Extracted material:
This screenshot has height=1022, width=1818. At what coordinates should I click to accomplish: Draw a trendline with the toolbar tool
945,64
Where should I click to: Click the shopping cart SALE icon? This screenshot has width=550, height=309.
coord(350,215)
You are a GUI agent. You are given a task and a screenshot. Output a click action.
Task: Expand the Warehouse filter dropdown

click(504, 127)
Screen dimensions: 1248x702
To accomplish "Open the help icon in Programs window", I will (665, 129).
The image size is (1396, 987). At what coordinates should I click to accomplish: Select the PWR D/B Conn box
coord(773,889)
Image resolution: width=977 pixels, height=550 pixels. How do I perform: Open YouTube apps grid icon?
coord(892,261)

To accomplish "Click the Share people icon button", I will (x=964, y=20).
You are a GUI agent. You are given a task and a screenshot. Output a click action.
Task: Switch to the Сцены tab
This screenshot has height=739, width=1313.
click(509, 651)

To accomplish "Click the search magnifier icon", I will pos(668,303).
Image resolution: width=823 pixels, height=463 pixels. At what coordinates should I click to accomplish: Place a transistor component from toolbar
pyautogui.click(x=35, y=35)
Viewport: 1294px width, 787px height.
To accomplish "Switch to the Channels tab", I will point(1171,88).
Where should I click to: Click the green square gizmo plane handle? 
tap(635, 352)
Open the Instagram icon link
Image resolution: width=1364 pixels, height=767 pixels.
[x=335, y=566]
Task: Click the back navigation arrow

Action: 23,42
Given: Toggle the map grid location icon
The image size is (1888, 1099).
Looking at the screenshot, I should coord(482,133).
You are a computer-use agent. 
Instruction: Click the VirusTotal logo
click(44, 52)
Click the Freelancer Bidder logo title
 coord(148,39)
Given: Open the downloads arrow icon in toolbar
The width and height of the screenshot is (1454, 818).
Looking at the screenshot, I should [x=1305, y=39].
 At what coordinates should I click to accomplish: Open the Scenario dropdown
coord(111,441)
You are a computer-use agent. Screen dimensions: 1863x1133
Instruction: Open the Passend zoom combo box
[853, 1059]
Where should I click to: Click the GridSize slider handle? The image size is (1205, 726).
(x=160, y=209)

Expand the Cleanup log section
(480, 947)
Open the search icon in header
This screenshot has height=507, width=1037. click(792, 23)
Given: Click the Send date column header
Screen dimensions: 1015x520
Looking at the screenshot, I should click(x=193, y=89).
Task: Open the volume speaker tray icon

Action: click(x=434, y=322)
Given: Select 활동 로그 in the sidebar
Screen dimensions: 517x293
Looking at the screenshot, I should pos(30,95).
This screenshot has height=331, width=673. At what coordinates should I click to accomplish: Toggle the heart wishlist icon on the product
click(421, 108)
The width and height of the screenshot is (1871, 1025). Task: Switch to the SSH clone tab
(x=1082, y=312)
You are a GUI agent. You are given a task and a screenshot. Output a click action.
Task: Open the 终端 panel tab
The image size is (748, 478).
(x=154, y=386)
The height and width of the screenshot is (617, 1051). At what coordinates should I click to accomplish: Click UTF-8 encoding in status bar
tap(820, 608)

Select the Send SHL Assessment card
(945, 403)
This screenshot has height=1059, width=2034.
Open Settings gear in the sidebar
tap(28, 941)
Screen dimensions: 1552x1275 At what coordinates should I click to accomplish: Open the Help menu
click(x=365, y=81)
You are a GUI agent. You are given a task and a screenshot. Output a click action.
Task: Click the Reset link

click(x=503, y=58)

Exercise prompt: Please repeat the lines above exactly, beginning with the line that contains "The image size is (748, 478)." and ending with the final one.

Result for this task:
The image size is (748, 478).
(x=154, y=386)
The height and width of the screenshot is (617, 1051). At what coordinates should I click to accomplish: Click UTF-8 encoding in status bar
tap(820, 608)

Select the Send SHL Assessment card
(945, 403)
This screenshot has height=1059, width=2034.
Open Settings gear in the sidebar
tap(28, 941)
Screen dimensions: 1552x1275 At what coordinates should I click to accomplish: Open the Help menu
click(x=365, y=81)
You are a GUI agent. You are given a task and a screenshot. Output a click action.
Task: Click the Reset link

click(x=503, y=58)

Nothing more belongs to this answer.